Notes on Python:

                From:   "Ray"  
                Date:  Thu Jul 31, 2003  12:55 am
                Subject:  1004x JG software stuff

                Hi all (Jon),

                I've spent some few hours recently investigating my capture issues
                I'm happy to say I've found out a few things.
                In May, there was posted a DirectShow video capture library for
                Python, so I recently beat it into submission. It has very simple
                calls so you can capture frames to memory with as little as 5
                lines of
                code. Since the capturing is all to memory buffers, I have no
                with 640x480x24bit at 30fps with my Celeron 300 and Hauppauge
                card. It
                should also be callable from C++.

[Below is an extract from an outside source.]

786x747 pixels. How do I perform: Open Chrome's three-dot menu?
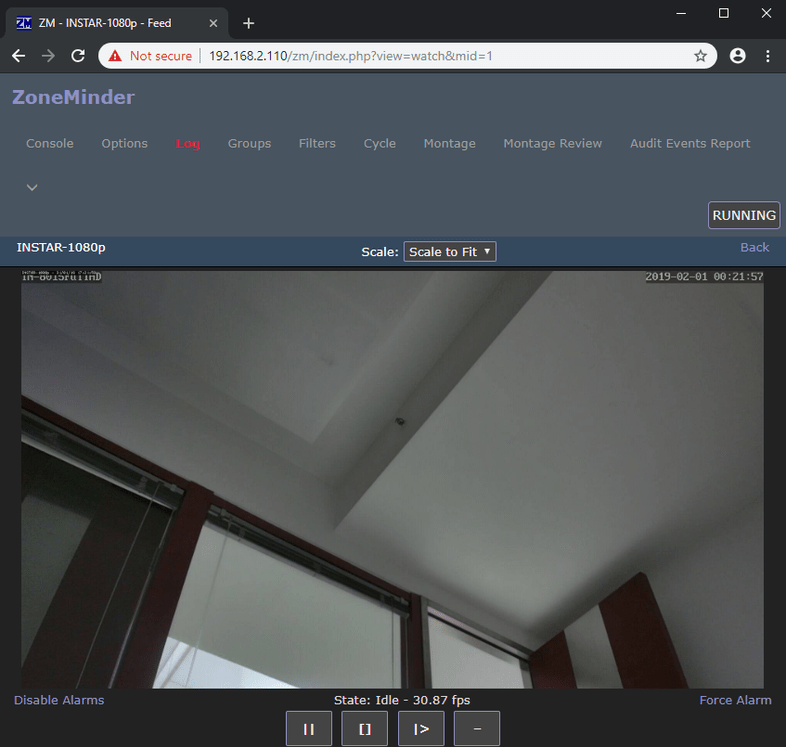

                I had noticed something odd before with my dark frames and iCatch,
                I wrote another script to examine it all. It seems that not only
                the exact frame that the bright image appears in a variable, but the
                desired set of scan lines within the frame is not always the same! It
                is usually the even lines in the 3rd frame caught after tripping the
                pin 5 relay, but almost as often it is the odd lines, and sometimes in
                the 2nd frame.
                Capture after setting pin 2 usually is stable at the 2nd frame after,
                even lines: ~95%.
                Any nasty image corruption is always in the first frame/field of the
                pair: ~10%. I'm thinking of ways to minimize it. It might require
                capturing more 'dummy' frames before tripping the relay to 'synch up'. 
                But, is it a capture-synch problem or something more electrically
                concerned on the camera?

                Capture reliability drops for exposures under 1 second, and is very
                bad for <.05 second.

                Python allows millisecond timing accuracy, so I'll next set timers
                around and note what the precise time line is for the steps required.
                I'll also add a stamp to files saved, eventually.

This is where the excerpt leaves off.